Aim of the task —
Could you copy word for word only the lines between the one containing "Task: Apply Mirror X to the design" and the end of the listing below, both included, and leave out the pictures?

- Opening Delimiter -

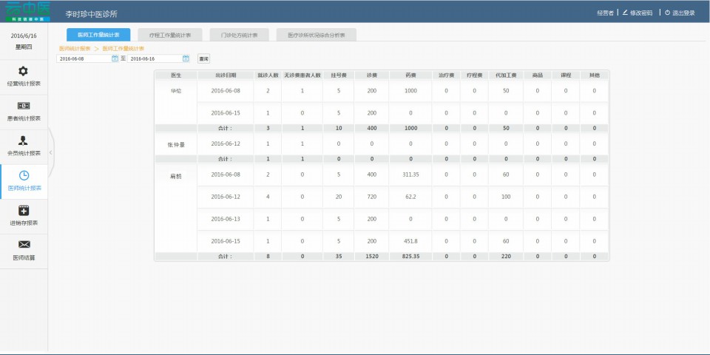Open start date calendar picker

point(115,58)
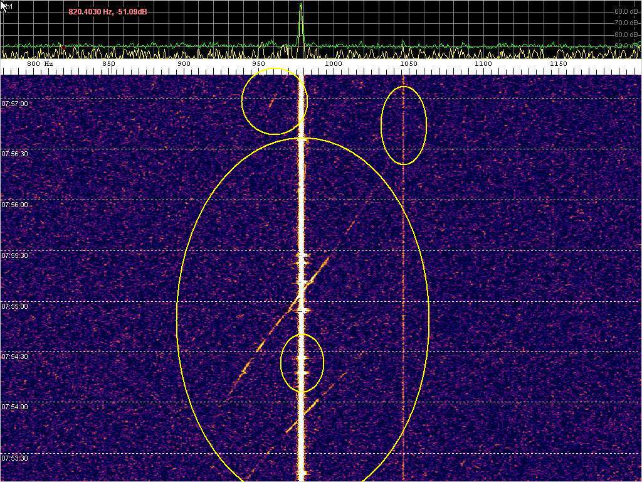Select the 07:56:00 time marker
This screenshot has height=482, width=642.
click(x=15, y=205)
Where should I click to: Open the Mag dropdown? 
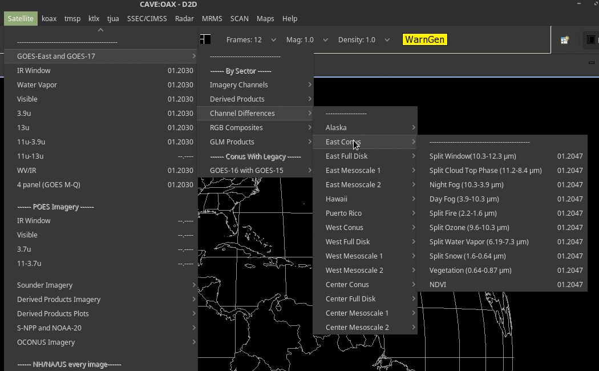[307, 40]
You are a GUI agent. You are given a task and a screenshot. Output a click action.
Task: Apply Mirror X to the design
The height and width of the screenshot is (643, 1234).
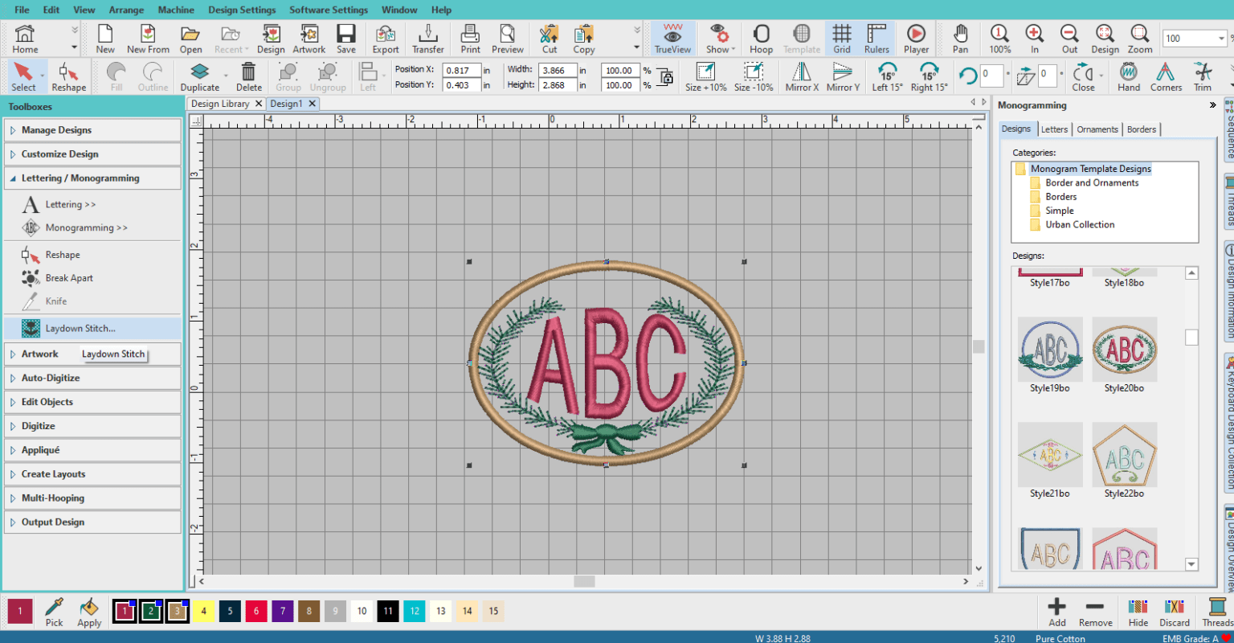[x=801, y=76]
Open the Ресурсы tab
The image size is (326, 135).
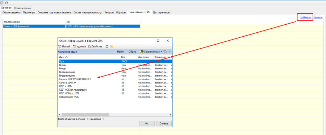pos(109,12)
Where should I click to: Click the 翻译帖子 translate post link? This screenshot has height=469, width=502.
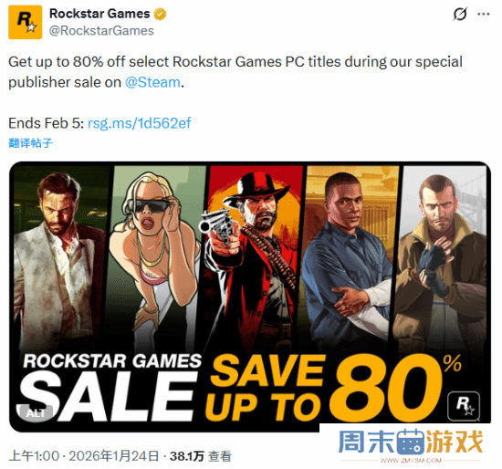[30, 142]
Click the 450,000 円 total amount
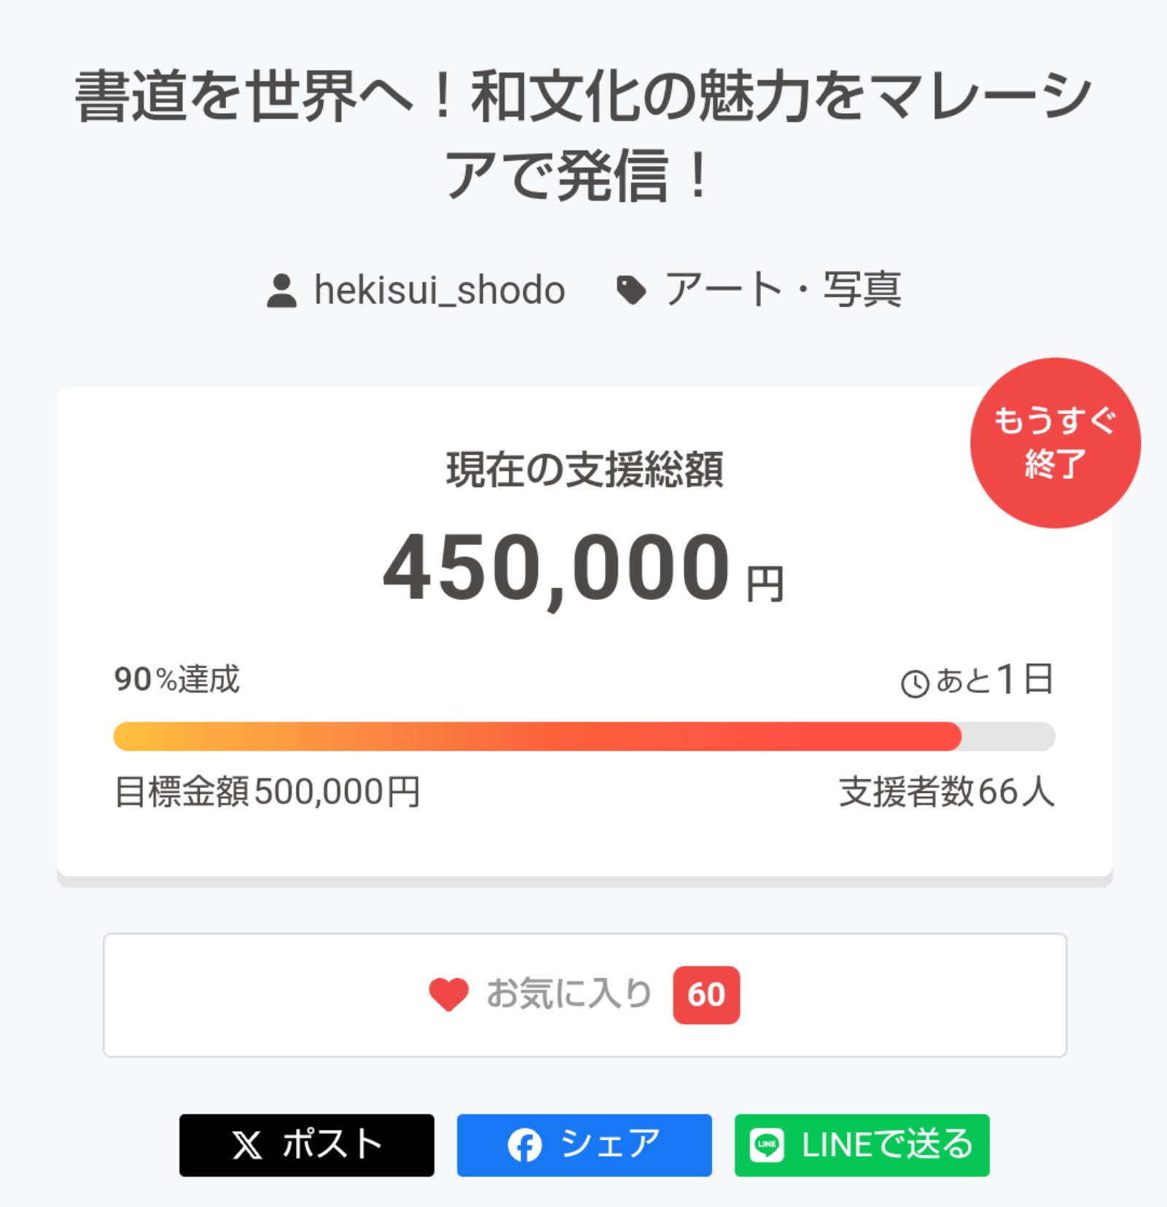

- Closing Delimiter -

Reply —
Task: Apply Mirror X to the design
The height and width of the screenshot is (643, 1234).
[x=801, y=76]
Open the Ресурсы tab
The image size is (326, 135).
pos(109,12)
Where should I click to: Click the 翻译帖子 translate post link? This screenshot has height=469, width=502.
[30, 142]
Click the 450,000 円 total amount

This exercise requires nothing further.